Written instruction >> Copy out the lines of the records from the one containing "Given: Click the" through the one containing "Looking at the", with both of those lines included and nothing else changed.

Source material >>
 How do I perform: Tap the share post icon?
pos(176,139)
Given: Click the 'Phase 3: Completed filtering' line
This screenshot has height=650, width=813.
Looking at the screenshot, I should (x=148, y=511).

* * *

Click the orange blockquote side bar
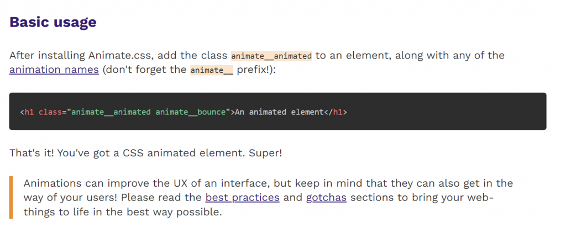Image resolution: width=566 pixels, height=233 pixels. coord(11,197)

Exercise result >>
Given: Click the 'Phase 3: Completed filtering' line
This screenshot has height=650, width=813.
Looking at the screenshot, I should (x=148, y=511).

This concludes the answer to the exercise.